This third and final book of 'That Still Abiding Fire' is again modelled on Dante's Divine Comedy, and again uses the terza rima form, but now showcases those who give themselves to art and aid of fellow human beings. Here the climb is from the misery and depravity of Book Two to the only heaven that human beings can know on this earth: those of altruistic love and artistic expression.

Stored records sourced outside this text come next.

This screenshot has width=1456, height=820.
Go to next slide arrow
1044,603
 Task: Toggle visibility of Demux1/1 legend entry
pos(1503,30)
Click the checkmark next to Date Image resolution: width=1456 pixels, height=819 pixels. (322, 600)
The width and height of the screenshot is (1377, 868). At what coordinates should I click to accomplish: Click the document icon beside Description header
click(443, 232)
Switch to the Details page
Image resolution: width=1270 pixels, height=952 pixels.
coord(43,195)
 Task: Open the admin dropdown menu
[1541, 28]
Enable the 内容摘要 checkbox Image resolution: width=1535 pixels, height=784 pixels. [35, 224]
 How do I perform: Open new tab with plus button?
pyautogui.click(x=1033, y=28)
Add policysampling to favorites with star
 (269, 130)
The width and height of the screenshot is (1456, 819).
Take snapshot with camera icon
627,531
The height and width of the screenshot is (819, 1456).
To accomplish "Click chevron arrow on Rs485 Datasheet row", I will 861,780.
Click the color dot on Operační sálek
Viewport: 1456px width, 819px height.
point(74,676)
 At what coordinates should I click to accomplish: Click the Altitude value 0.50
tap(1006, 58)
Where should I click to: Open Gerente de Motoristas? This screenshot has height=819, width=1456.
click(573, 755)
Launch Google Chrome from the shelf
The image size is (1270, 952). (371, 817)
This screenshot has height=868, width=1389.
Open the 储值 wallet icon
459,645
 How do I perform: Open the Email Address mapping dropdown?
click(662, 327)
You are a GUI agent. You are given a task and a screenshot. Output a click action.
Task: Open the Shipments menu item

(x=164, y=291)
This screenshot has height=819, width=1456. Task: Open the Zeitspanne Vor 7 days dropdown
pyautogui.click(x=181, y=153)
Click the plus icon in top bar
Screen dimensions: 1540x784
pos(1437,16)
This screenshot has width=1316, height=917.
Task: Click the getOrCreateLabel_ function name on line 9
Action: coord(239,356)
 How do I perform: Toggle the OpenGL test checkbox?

The first to appear is Alexander von Humboldt, the famous explorer and naturalist, who uses his practised sense of honesty and close observation to appreciate the wonders of the world around. Robert Herrick follows, whose eventual acceptance of a country living reconciles him to the dreams and ambitions of youth. Then comes Stendahl, with his keen appreciation of the feminine, which he would make into a theory of love, of a loved one who is both true and illusory. With Alexander Scriabin and Sergei Rachmaninoff we come to the most abstract of the arts, which is nonetheless continually fighting against the void. Musical composition is the rarest of gifts, and its practitioners often live of the edge of madness. William Orpen was a painter, a dazzlingly successful Edwardian society painter, but he was also Irish and possessed of a troubling social conscience, through which he felt a kinship with the millions sacrificed in the First World War.
Tamara Platonovna Karsavina, a noted Russian ballet dancer,joined the Ballets Russe when revolution swept over her country and destroyed much of what she held dear. Ivan Bunin was also a refugee from Russia, and wrote the most nostalgic depictions we have of old Russia. He became displaced once again when Germany invaded France, his new country of adoption, but never ceased writing.
Dr. Rosemary Walker is the one fictitious character here, but exemplifies the selflessness of foreign aid workers. Marcel Proust's search for time past and recovered comes next, and then Giacomo Leopardi, for whom the present was only pain and boredom. Sri Aurobindo solution was to turn away from the world of the senses, as Indian mystics commonly do, and discipline himself to feel some further deity of all-encompassing love. Rainer Maria Rilke, that most lonely of men, who made poetry out of that loneliness, rounds off the artists depicted.
The book starts with an Introduction and ends with an Envoie, both placing the figures in their larger setting and summarising the themes of the earlier books.